— BEGIN Passage given —

Pubdate: Mon, 26 Sep 2005
Source: Las Vegas Sun (NV)
Copyright: 2005 Las Vegas Sun, Inc
Author: Robert Sharpe
Note: Robert Sharpe is an analyst for the national, nonprofit group, 
Common Sense for Drug Policy, which advocates for alternatives to the 
war on drugs.
Bookmark: (Decrim/Legalization)
Bookmark: (Drug Test)
Bookmark: (Cannabis)
Bookmark: (Asset Forfeiture)


This is in regard to your Sept. 18 editorial headlined, "Drop the
lawsuit." You expressed opposition to a civil lawsuit brought by
Boulder City officials. The suit, based on Nevada's forfeiture law,
seeks to have the woman's home forfeited to the city on the grounds
that she was using her home to grow and sell marijuana. The financial
incentives created by civil asset forfeiture laws create a dangerous
precedent. Police can confiscate cars, cash and homes without
bothering to charge owners with a crime. Vague allegations of drug
trafficking don't justify turning what should be protectors of the
peace into financial predators. The drug war threatens the integrity
of a country founded on the concept of limited government. Police
searches on public transit, drug-sniffing dogs in schools and random
drug testing have led to a loss of civil liberties while failing
miserably at preventing drug use.

— END Passage given —

Work to do:
1. Please transcribe the letter on asset forfeiture from "Pubdate: Mon, 26" to "Bookmark: (Asset Forfeiture)".
2. Translate this sentence from the letter on asset forfeiture into Spanish: "Police can confiscate cars, cash and homes without bothering to charge owners with a crime."

— BEGIN Data provided —

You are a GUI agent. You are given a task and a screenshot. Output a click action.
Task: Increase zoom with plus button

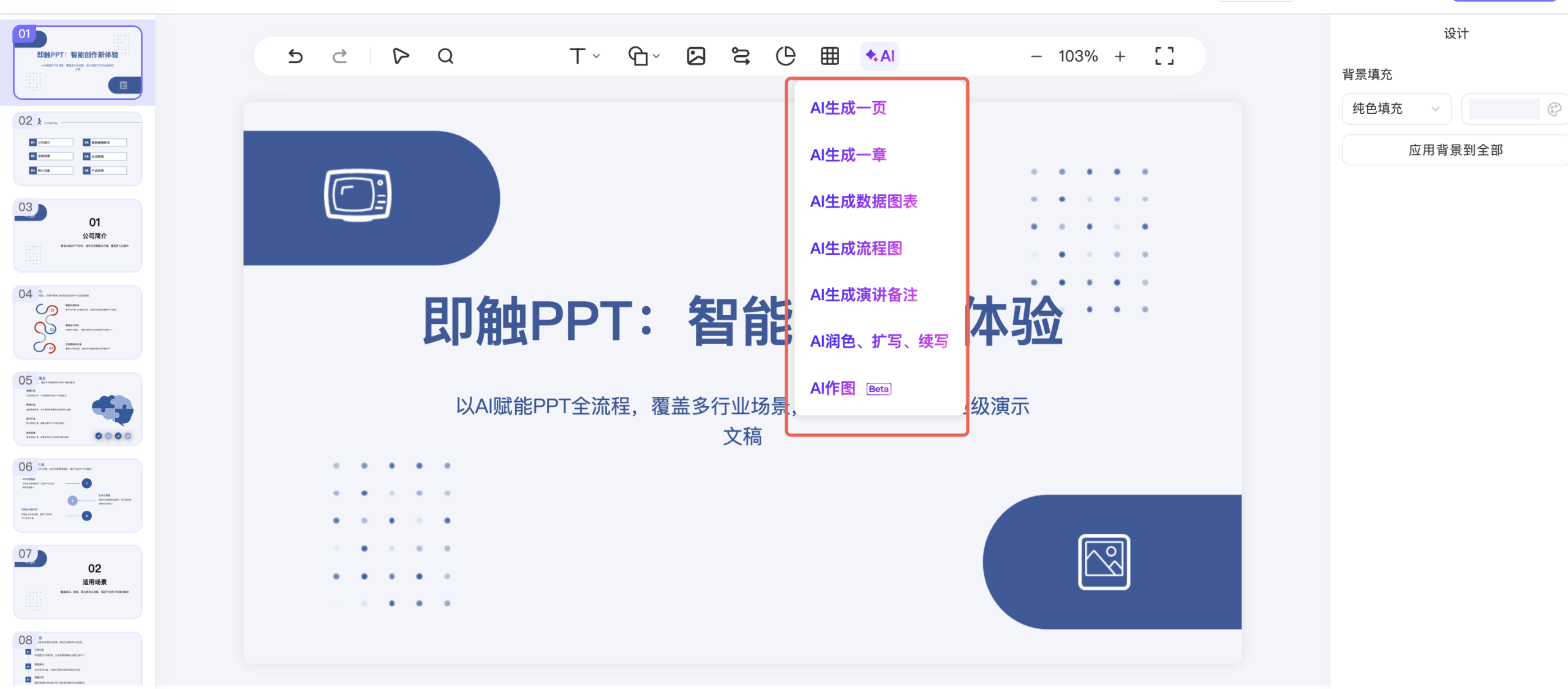coord(1120,56)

— END Data provided —

Solutions by task:
1.
Pubdate: Mon, 26 Sep 2005
Source: Las Vegas Sun (NV)
Copyright: 2005 Las Vegas Sun, Inc
Author: Robert Sharpe
Note: Robert Sharpe is an analyst for the national, nonprofit group, 
Common Sense for Drug Policy, which advocates for alternatives to the 
war on drugs.
Bookmark: (Decrim/Legalization)
Bookmark: (Drug Test)
Bookmark: (Cannabis)
Bookmark: (Asset Forfeiture)

2. La policía puede confiscar autos, dinero en efectivo y casas sin molestarse en acusar a los propietarios de ningún delito.